\[ y = 10sin(\pi x_1 x_2) + 20(x_3 - 0.5)^2 + 10x_4+5x_5 + N(0,\sigma^2) \]
mlbench
contains a function mlbench.friedman1
that simulates these data:library(mlbench)
set.seed(200)
trainingData <- mlbench.friedman1(200, sd=1)
trainingData$x <- data.frame(trainingData$x)
featurePlot(trainingData$x, trainingData$y)
testData <- mlbench.friedman1(5000, sd=1)
testData$x <- data.frame(testData$x)
First, we’ll look at the predictors to see if any data are missing:
# Check for NA variables
map_df(trainingData$x, is.na) %>% map_dbl(sum)
## X1 X2 X3 X4 X5 X6 X7 X8 X9 X10
## 0 0 0 0 0 0 0 0 0 0
So far so good! Let’s start tuning some models.
# Transform data into a single data frame for easier modeling
trainingData$y <- map_dbl(trainingData$y, t)
trainingData <- bind_cols(trainingData$x, trainingData$y)
n <- c(paste0(rep("X",10),seq(1,10)),"Y")
names(trainingData) <- n
testData$y <- map_dbl(testData$y, t)
testData <- bind_cols(testData$x, testData$y)
names(testData) <- n
We’ll start with a MARS model. Using 10-fold cross-validation we will tune parameters on the number of terms used and the degree.
set.seed(9912)
# 10-fold CV
folds <- vfold_cv(trainingData, v = 10)
# Recipe (no centering or normalizing are needed here)
mars_recipe <- recipe(Y ~ ., data = trainingData) %>% prep()
# Set the model type and engine
friedman_mars <- mars(num_terms = tune(),
prod_degree = tune(),
prune_method = "backward") %>%
set_engine("earth") %>%
set_mode("regression")
# Grid of tuning values to try
mars_tune <- grid_regular(num_terms(range=c(1,10)),
prod_degree(),
levels = 10)
# Build the workflow
friedman_workflow <- workflow() %>% add_model(friedman_mars) %>%
add_recipe(mars_recipe)
# Results of the tuning
mars_tuned <- friedman_workflow %>%
tune_grid(
resamples = folds,
grid = mars_tune
)
# Get the best model from our tuning
mars_best <- select_best(mars_tuned,"rmse")
# Finalize the workflow
friedman_workflow <- friedman_workflow %>% finalize_workflow(mars_best)
mars_fit <-
friedman_workflow %>%
fit(trainingData)
pull_workflow_fit(mars_fit)
## parsnip model object
##
## Fit time: 16ms
## Selected 9 of 18 terms, and 5 of 10 predictors (nprune=9)

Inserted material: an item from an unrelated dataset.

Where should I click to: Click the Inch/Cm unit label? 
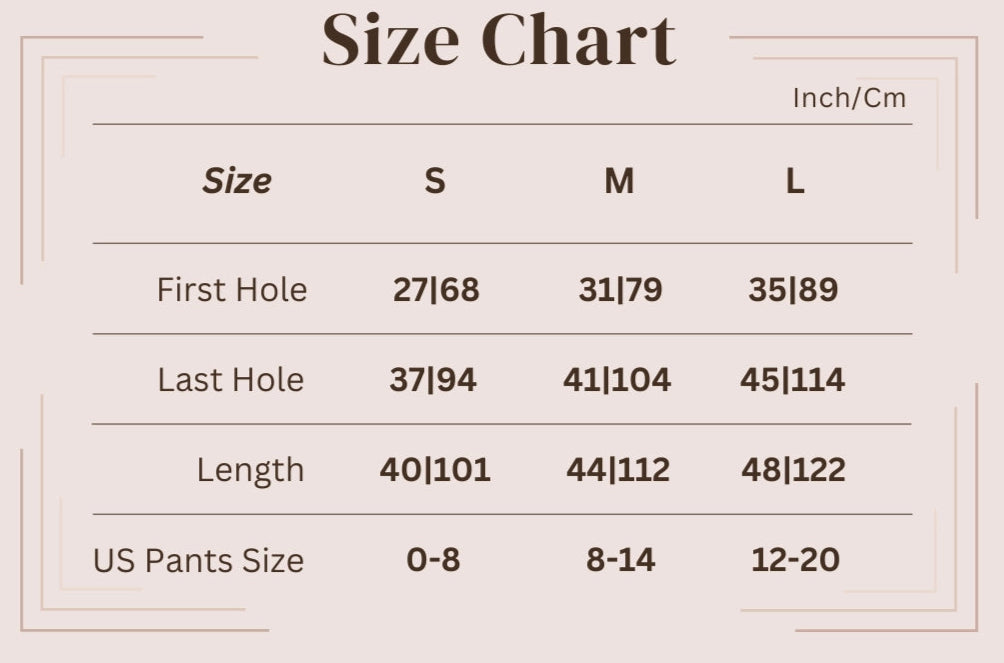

## Termination condition: Reached nk 21
## Importance: X1, X4, X2, X5, X3, X6-unused, X7-unused, X8-unused, X9-unused, ...
## Number of terms at each degree of interaction: 1 6 2
## GCV 2.454262 RSS 393.185 GRSq 0.9003559 RSq 0.9193784
We see that the model (with the tuned hyperparameters) is showing good performance with the training data. Let’s see how it does on the test data:
mars_test <-
mars_fit %>% predict(testData)
cbind(mars_test, actual = testData$Y) %>%
metrics(truth = actual, estimate = .pred)
## # A tibble: 3 x 3
## .metric .estimator .estimate
## <chr> <chr> <dbl>
## 1 rmse standard 1.52
## 2 rsq standard 0.906
## 3 mae standard 1.20
The RMSE and \(R^2\) are pretty good for the MARS model. That might be tough to beat, but we’ll try with another model
Next we will try a neural network, tuning hyperparameters as we did with the MARS model above.
# Model recipe - this time we need to scale and center predictors
nn_recipe <- recipe(Y ~ ., data = trainingData) %>%
step_normalize(all_predictors()) %>% step_center(all_predictors()) %>%
prep()
# Set the model type and engine
friedman_nn <- mlp(hidden_units = tune(),
penalty = tune()) %>%
set_engine("nnet") %>%
set_mode("regression")
# Grid of tuning values to try
nn_tune <- grid_regular(hidden_units(),
penalty(),
levels = 5)
# Build the workflow
friedman_workflow <- workflow() %>% add_model(friedman_nn) %>%
add_recipe(nn_recipe)
# Results of the tuning
nn_tuned <- friedman_workflow %>%
tune_grid(
resamples = folds,
grid = nn_tune
)
nn_best <- select_best(nn_tuned,"rmse")
# Finalize the workflow
friedman_workflow <- friedman_workflow %>% finalize_workflow(nn_best)
nn_fit <-
friedman_workflow %>%
fit(trainingData)
nn_fit %>% pull_workflow_fit()
## parsnip model object
##
## Fit time: 28ms
## a 10-7-1 network with 85 weights
## inputs: X1 X2 X3 X4 X5 X6 X7 X8 X9 X10
## output(s): ..y
## options were - linear output units decay=1
Let’s check the test data to see how the model does:
nn_test <-
nn_fit %>% predict(testData)
cbind(nn_test, actual = testData$Y) %>%
metrics(truth = actual, estimate = .pred)
## # A tibble: 3 x 3
## .metric .estimator .estimate
## <chr> <chr> <dbl>
## 1 rmse standard 2.12
## 2 rsq standard 0.825
## 3 mae standard 1.61
The neural network model did well, but not as good as the MARS model above.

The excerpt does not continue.